WORK ITEM — From the records below, extract only the lines running from the line with "Screen dimensions: 1565x690" to the line with "Task: Expand the +15 more participants bubble", both lines included, reproducing them exactly.
═════ DATA PROVIDED ═════
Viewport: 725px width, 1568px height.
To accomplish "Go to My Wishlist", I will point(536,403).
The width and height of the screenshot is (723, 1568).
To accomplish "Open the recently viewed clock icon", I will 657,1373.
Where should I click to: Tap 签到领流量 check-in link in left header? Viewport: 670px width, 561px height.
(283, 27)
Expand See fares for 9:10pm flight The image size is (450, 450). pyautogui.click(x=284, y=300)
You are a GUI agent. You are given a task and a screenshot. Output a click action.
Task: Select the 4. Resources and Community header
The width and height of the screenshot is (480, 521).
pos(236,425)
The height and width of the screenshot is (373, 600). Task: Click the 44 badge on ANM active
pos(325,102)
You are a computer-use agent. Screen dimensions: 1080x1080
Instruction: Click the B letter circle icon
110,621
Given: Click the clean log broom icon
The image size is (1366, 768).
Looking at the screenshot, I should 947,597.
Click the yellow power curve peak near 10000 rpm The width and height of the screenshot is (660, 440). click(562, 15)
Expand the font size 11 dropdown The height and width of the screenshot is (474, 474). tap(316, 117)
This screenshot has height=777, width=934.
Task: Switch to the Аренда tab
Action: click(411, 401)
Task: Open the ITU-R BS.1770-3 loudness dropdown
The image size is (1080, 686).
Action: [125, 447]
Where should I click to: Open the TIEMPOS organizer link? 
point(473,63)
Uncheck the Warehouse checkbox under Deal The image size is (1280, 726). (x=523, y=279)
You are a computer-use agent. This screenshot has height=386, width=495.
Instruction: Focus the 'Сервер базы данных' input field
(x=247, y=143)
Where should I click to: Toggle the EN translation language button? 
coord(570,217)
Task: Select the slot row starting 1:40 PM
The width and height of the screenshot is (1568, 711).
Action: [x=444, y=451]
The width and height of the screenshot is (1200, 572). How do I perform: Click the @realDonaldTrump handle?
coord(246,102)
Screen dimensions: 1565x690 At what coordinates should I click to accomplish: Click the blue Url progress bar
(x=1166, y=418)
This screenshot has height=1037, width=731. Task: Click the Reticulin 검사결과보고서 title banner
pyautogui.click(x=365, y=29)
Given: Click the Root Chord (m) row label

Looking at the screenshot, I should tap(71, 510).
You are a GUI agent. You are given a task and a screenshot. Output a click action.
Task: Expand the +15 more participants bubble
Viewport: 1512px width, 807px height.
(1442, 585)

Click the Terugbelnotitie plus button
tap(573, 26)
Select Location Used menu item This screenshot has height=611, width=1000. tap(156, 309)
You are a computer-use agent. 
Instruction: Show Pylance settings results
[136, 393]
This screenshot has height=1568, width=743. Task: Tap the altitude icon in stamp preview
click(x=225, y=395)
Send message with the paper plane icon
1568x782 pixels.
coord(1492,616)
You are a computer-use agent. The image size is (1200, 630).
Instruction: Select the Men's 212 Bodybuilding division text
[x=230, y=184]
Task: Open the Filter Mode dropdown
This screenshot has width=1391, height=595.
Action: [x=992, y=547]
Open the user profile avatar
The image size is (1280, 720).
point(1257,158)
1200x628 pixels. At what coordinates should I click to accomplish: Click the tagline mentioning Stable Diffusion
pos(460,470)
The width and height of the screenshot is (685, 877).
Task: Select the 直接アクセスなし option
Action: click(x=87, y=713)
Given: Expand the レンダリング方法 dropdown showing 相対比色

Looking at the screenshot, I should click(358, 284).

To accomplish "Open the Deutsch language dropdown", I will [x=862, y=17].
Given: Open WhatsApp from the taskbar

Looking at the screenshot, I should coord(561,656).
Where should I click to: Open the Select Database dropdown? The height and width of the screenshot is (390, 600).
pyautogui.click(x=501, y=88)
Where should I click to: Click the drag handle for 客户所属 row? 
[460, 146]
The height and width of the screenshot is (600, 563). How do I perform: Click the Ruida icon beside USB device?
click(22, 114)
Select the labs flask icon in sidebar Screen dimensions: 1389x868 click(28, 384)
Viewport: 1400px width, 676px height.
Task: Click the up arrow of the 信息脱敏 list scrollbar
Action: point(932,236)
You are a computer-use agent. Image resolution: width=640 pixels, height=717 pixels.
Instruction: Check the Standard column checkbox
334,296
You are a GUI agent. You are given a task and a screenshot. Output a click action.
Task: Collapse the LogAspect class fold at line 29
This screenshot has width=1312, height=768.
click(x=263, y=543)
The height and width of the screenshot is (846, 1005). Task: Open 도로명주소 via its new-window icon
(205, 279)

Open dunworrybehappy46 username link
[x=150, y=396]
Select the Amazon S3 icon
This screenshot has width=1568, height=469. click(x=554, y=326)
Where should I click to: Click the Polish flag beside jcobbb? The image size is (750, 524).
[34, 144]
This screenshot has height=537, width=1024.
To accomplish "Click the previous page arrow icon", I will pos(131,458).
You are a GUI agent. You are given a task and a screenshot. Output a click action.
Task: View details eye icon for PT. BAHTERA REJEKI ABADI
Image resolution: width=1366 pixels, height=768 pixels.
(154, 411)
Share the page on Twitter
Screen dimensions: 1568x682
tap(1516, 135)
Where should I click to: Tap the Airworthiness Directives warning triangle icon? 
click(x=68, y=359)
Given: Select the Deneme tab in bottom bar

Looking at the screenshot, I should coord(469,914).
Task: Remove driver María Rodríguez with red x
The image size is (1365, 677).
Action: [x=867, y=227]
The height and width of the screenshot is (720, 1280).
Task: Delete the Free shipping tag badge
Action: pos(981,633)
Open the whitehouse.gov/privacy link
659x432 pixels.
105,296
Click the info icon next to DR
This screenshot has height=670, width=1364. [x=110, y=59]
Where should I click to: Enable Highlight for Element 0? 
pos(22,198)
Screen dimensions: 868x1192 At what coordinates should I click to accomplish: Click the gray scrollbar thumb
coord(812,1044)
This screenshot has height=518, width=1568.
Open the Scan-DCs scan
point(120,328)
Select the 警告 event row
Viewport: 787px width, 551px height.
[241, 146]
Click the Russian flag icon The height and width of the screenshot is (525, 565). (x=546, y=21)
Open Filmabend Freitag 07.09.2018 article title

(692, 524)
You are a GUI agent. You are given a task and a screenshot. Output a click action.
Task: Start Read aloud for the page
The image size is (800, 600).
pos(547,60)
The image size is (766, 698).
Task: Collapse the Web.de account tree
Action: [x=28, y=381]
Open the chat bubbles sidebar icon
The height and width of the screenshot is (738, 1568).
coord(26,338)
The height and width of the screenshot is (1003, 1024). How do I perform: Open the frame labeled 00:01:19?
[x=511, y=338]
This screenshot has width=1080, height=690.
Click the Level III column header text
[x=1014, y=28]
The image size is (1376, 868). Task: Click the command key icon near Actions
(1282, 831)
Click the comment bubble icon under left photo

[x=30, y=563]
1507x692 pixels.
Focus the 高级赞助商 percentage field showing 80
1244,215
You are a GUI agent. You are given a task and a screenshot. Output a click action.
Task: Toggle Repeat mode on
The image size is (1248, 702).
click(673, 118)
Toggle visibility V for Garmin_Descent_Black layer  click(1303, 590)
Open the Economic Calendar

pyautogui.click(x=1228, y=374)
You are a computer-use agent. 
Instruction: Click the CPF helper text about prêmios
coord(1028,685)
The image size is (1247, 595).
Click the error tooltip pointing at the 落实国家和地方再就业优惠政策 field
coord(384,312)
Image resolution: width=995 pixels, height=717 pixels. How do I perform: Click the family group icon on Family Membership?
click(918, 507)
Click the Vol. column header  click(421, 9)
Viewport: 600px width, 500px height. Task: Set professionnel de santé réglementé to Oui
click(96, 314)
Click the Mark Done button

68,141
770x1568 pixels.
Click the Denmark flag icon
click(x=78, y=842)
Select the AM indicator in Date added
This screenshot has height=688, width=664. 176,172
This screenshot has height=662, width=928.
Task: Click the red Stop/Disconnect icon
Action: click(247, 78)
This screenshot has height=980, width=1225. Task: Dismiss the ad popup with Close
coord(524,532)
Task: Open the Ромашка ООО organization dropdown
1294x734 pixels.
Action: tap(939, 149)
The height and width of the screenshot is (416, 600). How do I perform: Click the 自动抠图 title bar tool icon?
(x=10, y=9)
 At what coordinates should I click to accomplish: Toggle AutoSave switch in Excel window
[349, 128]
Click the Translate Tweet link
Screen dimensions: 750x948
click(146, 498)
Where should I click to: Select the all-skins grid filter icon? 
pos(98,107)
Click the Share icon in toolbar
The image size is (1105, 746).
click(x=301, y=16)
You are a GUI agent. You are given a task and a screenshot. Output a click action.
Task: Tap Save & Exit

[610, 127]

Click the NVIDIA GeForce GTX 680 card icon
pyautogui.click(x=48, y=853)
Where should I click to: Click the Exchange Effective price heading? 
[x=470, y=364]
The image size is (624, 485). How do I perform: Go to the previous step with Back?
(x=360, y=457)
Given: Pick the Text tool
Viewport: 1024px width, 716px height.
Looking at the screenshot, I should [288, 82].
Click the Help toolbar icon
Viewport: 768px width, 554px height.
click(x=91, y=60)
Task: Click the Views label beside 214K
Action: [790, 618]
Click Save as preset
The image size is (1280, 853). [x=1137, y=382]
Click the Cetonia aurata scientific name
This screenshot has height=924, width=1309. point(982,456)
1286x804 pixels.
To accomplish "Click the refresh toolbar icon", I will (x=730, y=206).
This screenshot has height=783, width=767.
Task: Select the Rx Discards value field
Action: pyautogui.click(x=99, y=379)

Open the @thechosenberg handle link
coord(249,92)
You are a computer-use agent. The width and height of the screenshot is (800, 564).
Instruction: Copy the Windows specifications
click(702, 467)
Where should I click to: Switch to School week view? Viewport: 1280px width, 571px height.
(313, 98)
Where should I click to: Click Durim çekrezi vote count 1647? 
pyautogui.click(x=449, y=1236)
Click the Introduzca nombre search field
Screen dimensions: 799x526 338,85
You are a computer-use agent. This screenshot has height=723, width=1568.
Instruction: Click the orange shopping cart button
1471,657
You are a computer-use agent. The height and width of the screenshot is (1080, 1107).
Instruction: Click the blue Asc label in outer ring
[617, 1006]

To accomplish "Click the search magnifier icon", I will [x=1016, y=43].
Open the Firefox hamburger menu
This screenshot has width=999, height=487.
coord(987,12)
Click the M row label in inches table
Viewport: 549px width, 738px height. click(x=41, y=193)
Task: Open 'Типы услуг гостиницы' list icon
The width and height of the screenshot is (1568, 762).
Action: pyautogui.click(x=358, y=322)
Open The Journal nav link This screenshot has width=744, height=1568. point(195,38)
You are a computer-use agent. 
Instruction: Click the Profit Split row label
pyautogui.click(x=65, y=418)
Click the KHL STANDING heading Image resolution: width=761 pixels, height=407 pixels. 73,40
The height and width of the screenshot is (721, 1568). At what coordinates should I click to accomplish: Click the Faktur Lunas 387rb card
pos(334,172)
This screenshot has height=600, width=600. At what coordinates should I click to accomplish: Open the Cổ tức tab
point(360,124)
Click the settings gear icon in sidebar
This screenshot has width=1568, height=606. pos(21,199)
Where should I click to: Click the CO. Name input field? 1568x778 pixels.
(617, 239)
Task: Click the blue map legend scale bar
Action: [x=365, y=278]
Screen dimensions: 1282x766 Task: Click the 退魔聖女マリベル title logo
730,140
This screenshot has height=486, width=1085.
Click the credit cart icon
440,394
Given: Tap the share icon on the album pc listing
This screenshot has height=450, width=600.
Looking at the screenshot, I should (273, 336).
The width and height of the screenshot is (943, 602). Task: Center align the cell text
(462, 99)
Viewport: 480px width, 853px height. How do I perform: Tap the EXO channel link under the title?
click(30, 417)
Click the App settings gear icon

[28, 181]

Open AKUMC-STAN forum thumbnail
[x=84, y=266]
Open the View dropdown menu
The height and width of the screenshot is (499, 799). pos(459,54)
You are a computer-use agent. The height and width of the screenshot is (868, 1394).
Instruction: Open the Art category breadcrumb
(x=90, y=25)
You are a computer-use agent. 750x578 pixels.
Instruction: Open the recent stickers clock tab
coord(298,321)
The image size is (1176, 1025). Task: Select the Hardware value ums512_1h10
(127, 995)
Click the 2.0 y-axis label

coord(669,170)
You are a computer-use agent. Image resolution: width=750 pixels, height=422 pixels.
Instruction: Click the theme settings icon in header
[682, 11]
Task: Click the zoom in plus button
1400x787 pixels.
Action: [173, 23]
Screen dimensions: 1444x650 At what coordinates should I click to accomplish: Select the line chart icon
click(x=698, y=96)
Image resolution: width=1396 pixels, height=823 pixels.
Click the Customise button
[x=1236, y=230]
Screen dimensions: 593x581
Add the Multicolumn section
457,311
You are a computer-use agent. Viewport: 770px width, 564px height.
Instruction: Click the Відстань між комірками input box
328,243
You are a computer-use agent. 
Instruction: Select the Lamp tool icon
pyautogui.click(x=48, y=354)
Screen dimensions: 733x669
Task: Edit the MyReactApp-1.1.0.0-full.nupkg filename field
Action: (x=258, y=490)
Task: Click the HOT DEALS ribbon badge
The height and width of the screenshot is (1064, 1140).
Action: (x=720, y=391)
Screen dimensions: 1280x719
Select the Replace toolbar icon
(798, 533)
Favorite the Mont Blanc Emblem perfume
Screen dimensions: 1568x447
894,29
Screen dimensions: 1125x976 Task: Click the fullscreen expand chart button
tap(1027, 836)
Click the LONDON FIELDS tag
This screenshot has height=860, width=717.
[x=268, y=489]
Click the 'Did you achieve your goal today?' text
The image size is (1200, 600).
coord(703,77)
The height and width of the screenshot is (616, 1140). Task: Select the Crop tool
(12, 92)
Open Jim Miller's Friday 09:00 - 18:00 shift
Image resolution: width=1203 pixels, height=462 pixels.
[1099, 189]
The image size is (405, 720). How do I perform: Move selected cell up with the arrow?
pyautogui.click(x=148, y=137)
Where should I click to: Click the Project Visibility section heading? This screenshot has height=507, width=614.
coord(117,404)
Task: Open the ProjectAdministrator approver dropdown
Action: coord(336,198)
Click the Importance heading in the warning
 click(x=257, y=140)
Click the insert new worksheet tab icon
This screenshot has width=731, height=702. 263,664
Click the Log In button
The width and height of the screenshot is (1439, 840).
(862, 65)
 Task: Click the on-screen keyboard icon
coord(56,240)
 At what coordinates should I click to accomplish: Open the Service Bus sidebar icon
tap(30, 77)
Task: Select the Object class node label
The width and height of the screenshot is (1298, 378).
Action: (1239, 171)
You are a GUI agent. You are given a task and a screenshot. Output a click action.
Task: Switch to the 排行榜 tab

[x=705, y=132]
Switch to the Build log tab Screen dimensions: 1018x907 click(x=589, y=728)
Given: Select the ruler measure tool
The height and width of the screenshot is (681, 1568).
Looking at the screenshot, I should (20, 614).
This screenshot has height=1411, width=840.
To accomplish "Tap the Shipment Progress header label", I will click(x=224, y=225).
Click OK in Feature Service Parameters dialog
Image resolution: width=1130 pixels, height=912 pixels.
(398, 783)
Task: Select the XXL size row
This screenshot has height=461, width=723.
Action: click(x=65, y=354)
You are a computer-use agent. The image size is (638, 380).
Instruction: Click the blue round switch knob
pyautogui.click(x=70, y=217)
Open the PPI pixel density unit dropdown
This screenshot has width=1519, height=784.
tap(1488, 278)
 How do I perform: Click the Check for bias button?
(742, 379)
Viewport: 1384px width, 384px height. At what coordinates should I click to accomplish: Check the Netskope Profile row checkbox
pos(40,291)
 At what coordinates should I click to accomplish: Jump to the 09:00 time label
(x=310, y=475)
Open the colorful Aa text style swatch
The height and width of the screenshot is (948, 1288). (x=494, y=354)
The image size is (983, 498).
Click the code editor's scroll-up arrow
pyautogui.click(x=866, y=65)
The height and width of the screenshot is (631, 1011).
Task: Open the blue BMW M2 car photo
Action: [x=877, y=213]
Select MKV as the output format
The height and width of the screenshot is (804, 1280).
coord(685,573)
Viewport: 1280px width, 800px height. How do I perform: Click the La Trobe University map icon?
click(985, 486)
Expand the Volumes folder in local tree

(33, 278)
═════
EXERCISE OUTPUT —
Screen dimensions: 1565x690 At what coordinates should I click to accomplish: Click the blue Url progress bar
(x=1166, y=418)
This screenshot has height=1037, width=731. Task: Click the Reticulin 검사결과보고서 title banner
pyautogui.click(x=365, y=29)
Given: Click the Root Chord (m) row label

Looking at the screenshot, I should tap(71, 510).
You are a GUI agent. You are given a task and a screenshot. Output a click action.
Task: Expand the +15 more participants bubble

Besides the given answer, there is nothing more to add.